> **Work to complete**: Copy out the lines from the one with "This screenshot has height=868, width=1389." up to and including the one with "I will 922,248.", character for character.

=== Exercise material ===

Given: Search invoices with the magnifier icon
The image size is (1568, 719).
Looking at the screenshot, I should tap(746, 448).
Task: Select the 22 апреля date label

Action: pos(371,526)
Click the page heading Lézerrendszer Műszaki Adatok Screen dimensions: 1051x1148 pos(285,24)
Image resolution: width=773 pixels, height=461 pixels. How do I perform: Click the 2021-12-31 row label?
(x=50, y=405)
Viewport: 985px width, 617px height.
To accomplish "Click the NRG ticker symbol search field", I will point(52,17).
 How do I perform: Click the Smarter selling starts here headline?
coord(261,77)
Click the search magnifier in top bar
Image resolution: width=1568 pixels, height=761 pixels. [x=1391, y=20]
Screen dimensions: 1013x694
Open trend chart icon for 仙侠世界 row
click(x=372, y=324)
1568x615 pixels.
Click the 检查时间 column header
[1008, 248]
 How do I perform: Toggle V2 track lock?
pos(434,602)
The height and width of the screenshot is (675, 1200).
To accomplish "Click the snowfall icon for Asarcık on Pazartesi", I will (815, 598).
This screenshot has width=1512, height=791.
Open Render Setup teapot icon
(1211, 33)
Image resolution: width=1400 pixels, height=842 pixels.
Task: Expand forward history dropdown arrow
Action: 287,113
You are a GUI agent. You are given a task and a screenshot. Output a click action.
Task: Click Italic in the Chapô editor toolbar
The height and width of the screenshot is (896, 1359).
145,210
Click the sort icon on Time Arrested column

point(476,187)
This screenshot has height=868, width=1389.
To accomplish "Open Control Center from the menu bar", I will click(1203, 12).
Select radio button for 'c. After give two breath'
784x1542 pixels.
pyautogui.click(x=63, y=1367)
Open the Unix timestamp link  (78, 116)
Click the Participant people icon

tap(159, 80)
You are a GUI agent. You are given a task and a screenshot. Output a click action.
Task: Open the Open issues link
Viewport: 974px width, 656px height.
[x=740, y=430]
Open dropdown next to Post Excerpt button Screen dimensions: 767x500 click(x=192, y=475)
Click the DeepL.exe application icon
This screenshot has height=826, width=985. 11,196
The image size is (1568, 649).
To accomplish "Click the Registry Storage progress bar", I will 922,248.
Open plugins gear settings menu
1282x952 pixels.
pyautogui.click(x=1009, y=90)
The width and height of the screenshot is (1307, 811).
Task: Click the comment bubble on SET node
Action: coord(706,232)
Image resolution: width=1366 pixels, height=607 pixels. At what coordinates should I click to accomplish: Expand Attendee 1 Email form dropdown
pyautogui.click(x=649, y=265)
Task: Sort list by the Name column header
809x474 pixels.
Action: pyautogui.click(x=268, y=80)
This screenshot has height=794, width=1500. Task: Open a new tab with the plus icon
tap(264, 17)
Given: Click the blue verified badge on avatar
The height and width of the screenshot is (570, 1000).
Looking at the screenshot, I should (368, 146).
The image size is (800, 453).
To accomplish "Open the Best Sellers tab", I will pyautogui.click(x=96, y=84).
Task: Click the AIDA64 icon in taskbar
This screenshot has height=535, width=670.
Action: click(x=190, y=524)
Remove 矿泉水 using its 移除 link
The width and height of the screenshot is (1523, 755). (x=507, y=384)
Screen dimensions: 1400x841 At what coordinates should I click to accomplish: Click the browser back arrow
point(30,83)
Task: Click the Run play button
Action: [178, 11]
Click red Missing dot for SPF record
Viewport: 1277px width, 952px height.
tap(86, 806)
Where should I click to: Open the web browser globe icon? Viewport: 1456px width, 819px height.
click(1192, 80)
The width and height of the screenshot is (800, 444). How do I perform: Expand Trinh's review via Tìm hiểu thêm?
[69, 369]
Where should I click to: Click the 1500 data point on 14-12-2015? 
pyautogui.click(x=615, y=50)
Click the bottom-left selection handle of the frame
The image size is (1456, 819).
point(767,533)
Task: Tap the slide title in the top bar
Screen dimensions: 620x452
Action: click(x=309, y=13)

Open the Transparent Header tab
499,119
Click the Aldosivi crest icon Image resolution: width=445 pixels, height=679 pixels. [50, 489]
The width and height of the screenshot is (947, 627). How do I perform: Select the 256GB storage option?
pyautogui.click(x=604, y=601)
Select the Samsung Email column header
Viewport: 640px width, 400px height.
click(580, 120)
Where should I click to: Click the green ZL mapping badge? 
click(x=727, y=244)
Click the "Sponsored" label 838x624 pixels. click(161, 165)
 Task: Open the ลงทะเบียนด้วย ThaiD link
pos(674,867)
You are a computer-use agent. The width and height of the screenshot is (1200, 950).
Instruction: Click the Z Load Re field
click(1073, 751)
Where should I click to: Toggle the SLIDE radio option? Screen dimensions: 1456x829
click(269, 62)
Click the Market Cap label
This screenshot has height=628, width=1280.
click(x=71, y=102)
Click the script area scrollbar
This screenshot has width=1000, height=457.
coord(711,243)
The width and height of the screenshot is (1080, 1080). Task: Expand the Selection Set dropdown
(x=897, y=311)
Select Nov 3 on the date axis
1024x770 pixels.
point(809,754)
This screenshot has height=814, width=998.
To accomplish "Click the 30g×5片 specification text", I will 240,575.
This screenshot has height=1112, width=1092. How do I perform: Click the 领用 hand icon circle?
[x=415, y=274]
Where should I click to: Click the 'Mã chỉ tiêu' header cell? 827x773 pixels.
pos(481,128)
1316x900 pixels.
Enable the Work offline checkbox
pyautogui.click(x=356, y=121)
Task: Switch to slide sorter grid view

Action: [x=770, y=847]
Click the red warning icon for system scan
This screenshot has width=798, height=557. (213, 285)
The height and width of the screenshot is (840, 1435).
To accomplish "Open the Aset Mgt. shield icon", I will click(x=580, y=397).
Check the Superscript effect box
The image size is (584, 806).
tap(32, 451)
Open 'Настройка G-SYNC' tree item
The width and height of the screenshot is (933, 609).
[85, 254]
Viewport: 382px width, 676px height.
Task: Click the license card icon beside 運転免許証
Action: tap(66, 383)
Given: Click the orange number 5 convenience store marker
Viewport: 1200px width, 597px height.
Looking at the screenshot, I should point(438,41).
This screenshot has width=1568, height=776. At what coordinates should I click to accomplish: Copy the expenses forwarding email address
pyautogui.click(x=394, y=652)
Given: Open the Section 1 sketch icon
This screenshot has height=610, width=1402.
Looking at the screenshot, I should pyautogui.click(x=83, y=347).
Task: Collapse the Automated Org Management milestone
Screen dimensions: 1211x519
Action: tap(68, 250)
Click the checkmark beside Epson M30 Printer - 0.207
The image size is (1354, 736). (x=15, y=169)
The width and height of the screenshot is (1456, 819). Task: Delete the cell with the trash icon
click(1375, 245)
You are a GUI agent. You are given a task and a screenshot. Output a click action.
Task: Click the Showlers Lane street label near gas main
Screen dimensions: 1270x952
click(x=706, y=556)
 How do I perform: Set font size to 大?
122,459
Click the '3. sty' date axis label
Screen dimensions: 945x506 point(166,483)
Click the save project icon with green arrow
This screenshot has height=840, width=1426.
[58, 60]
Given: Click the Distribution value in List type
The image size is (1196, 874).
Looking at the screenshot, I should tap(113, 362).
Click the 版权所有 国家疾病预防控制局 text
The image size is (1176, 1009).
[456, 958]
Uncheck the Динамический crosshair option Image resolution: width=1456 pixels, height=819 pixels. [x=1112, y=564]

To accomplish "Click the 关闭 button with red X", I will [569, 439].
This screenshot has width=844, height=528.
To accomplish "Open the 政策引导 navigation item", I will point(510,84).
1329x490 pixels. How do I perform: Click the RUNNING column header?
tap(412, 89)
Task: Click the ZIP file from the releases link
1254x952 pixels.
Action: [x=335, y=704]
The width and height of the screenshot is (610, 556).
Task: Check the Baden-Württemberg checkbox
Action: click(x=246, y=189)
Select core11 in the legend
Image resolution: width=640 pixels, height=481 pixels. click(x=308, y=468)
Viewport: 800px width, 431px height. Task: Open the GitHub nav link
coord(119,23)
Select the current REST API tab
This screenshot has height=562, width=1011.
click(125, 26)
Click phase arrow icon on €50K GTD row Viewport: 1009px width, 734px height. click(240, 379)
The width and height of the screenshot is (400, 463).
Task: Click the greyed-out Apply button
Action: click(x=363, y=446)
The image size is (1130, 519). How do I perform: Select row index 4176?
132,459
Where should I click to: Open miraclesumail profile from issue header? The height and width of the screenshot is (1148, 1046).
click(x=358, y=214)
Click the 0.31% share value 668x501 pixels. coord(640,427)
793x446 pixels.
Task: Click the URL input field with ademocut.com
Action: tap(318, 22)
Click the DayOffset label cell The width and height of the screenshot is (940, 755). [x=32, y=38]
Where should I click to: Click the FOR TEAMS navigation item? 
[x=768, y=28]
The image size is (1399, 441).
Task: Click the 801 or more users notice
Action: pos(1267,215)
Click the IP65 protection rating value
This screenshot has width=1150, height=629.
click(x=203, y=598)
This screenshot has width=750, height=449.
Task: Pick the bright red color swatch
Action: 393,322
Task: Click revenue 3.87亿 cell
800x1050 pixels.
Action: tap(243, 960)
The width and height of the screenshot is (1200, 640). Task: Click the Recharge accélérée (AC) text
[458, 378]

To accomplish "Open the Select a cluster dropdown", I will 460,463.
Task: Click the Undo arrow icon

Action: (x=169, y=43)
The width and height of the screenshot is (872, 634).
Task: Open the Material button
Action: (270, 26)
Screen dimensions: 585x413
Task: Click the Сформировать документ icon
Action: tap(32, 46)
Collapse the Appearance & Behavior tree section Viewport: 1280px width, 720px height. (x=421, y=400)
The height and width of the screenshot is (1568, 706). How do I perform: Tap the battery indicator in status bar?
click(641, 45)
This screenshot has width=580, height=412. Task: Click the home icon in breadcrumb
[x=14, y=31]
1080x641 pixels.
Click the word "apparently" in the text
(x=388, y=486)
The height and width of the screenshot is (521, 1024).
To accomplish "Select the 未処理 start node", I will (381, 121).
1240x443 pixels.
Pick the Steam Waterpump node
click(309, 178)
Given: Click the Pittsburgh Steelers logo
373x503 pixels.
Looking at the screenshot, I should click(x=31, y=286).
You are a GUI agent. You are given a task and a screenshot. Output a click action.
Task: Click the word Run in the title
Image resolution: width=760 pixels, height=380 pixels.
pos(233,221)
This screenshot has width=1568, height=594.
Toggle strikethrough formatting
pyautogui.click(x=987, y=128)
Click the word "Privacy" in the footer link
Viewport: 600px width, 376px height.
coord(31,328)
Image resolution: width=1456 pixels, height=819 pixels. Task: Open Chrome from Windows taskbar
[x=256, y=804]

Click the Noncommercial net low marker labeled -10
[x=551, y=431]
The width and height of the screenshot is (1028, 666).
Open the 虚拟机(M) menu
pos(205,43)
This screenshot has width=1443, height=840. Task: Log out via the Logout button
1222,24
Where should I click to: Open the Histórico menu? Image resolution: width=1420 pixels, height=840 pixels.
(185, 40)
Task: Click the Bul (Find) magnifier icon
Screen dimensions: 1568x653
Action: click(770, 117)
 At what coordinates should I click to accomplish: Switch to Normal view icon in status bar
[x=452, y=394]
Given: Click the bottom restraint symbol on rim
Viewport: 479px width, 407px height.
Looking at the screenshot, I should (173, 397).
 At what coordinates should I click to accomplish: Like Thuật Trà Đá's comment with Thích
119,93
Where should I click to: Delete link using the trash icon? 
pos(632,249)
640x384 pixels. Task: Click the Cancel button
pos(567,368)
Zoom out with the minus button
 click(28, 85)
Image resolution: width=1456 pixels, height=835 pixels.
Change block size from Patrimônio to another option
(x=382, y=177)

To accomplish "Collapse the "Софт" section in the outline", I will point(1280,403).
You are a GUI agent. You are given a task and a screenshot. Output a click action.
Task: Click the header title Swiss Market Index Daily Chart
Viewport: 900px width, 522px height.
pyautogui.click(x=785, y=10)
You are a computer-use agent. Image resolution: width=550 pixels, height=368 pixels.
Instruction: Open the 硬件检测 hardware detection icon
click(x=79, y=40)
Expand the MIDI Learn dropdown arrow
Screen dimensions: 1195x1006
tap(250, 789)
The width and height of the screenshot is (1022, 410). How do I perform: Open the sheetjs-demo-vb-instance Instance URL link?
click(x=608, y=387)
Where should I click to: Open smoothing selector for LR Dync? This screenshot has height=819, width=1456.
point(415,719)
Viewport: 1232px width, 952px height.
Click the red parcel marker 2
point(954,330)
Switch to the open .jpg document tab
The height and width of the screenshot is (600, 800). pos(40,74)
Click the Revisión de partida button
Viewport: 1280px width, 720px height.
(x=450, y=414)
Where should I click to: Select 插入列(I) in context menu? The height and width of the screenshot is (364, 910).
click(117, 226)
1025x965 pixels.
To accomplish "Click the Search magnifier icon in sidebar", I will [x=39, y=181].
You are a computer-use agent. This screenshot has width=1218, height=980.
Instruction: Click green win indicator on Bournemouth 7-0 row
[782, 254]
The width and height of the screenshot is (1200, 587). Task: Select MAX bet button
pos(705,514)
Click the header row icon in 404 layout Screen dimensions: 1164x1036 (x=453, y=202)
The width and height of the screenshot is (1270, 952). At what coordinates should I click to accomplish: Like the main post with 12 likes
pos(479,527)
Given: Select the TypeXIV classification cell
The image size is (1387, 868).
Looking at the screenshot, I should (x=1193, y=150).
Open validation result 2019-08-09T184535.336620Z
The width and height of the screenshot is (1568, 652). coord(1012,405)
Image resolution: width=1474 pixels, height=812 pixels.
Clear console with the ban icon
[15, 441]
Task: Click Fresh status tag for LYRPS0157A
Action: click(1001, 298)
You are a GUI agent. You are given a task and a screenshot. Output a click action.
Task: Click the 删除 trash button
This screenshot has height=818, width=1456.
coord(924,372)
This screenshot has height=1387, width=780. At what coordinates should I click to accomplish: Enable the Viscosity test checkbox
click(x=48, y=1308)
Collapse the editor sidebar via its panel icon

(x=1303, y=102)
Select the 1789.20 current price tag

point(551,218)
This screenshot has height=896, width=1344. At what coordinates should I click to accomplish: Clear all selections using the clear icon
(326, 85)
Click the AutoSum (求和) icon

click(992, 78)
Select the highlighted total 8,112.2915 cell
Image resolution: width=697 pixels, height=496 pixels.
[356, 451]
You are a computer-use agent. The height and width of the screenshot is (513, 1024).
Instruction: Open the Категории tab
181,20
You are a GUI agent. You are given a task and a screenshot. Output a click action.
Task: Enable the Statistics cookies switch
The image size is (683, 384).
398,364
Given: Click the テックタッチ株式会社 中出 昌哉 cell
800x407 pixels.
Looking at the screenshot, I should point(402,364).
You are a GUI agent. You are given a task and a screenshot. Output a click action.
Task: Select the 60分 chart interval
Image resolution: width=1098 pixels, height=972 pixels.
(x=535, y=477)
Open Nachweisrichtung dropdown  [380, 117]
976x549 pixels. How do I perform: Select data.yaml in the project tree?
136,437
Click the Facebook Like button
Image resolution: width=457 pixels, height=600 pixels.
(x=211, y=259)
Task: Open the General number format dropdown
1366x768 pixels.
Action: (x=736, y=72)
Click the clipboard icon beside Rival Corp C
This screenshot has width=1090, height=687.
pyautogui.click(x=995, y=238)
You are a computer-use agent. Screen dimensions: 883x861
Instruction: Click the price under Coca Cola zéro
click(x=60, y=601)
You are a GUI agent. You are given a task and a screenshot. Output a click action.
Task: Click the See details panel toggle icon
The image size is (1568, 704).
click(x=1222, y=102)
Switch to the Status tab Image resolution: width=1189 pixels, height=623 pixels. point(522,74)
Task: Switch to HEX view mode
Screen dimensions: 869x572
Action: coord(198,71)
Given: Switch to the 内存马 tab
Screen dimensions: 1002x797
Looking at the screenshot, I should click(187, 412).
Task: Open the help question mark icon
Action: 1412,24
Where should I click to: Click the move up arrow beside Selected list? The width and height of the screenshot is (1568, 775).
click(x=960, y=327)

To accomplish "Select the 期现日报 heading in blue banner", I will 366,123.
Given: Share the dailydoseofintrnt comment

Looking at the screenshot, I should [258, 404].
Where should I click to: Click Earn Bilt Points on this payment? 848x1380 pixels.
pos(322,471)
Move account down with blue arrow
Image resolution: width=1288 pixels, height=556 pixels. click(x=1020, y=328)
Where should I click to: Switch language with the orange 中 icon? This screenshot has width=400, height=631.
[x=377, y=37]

===

> **Task result**:
This screenshot has height=868, width=1389.
To accomplish "Open Control Center from the menu bar", I will click(1203, 12).
Select radio button for 'c. After give two breath'
784x1542 pixels.
pyautogui.click(x=63, y=1367)
Open the Unix timestamp link  (78, 116)
Click the Participant people icon

tap(159, 80)
You are a GUI agent. You are given a task and a screenshot. Output a click action.
Task: Open the Open issues link
Viewport: 974px width, 656px height.
[x=740, y=430]
Open dropdown next to Post Excerpt button Screen dimensions: 767x500 click(x=192, y=475)
Click the DeepL.exe application icon
This screenshot has height=826, width=985. 11,196
The image size is (1568, 649).
To accomplish "Click the Registry Storage progress bar", I will 922,248.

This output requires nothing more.